A large piece of coral still in perfect condition was found with the Arab articles. It has been stated, with what truth the author cannot say, that finely ground coral powder makes an excellent metal polish, and that the Arabs and Indian metal-workers on the coast use it for this purpose. Certainly the Arab traders up country would constantly require to refurbish their brass goods, and so keep them attractive for sale to the natives. Fragments of coral have been found in other ruins at Zimbabwe, also at ruins in different parts of Southern Rhodesia very much further inland from the coast than is Zimbabwe.

Section of Floors of part of
No. 6 ENCLOSURE
Elliptical Temple
looking South-East & shewing locations of “Finds” (1902–3)


CHAPTER VII
NOTES ON ANCIENT ARCHITECTURE AT GREAT ZIMBABWE[40]

Introduction—Durability of Walls—Dilapidations—Makalanga Walls within the ruins—Remains of Native Huts found in Ruins—Passages—Entrances and Buttresses.

SINCE 1892, when the late Theodore Bent published his work on The Ruined Cities of Mashonaland, and 1893, when Sir John Willoughby issued his monograph on Further Explorations at Zimbabwe, though much has been discovered concerning the varying architectural types of ancient ruins throughout Southern Rhodesia, little has been added to our previous meagre store of information concerning the important group of ruins at Great Zimbabwe.

But in the work now in progress of preserving these ruins from preventable decay and dilapidation, and of clearing away the block débris from the faces of the walls and the huge piles of soil débris deposited within the ruins by a long succession of explorers, both authorised and unauthorised, there have been within the last two years rescued from oblivion many important architectural features, the existence of which was altogether unsuspected by previous writers. Many of the interiors of the ruins are now exposed to view, thus enabling examinations, comparison, and measurements to be taken which before had been altogether impossible. Within the last eighteen months Zimbabwe has revealed many of the long-buried secrets of the ancient architects which were hidden from the eyes of Bent, Schlichter, and other scientific explorers of the ruins.

Zimbabwe is stored with surprises for archæologists and antiquarians. Absorbing romance is buried deep below its floors. Its soil is richly charged with long-ungazed-at gold and prehistoric relics of high intrinsic value. The mysteries of the absence in Zimbabwe of any definite records in the form of inscriptions,[41] and also of the non-discovery within the Zimbabwe area of the burial-places of the ancients, have yet to be solved.
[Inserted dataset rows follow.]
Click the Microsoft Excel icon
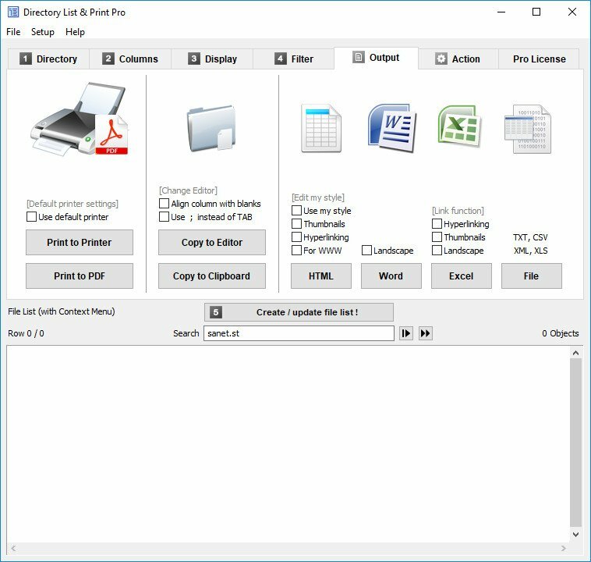460,126
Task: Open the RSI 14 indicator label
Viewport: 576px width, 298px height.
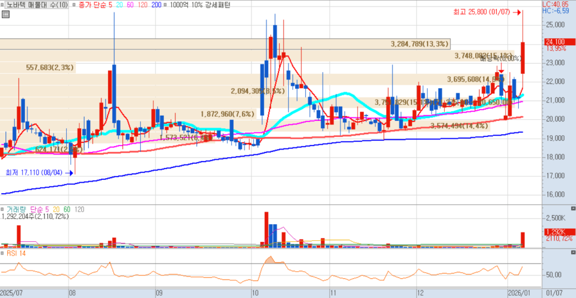Action: pos(17,254)
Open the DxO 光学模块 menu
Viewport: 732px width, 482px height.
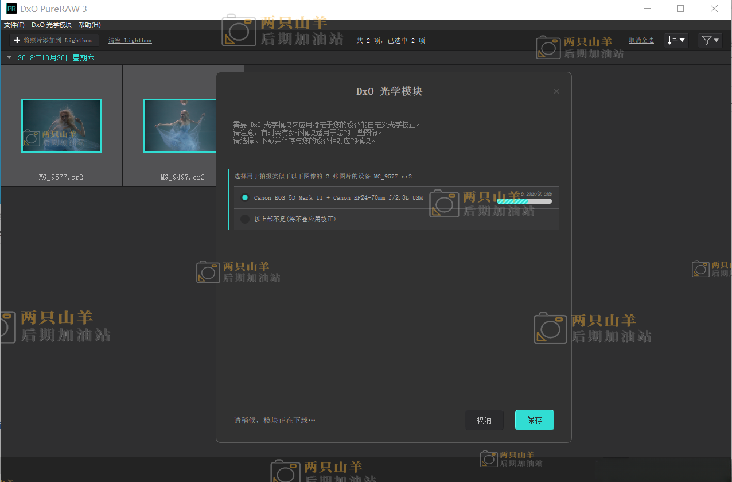point(52,25)
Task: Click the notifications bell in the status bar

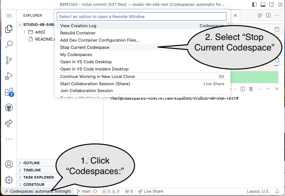Action: click(277, 191)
It has quite recently been held by scientists at home that the late discoveries of ancient ruins in Rhodesia, with their classifications into types and probable time-sequences and periods of distinct forms of architecture, have so advanced investigations in this country that, until similar work has been carried on among such of the ruins of Southern Arabia as are believed to synchronise with, or be the architectural prototypes of, the earliest of the Rhodesian monuments, it would be idle to speak dogmatically as to the lands of origin of the succession of ancient builders and gold miners who toiled so industriously in this portion of South-East Africa.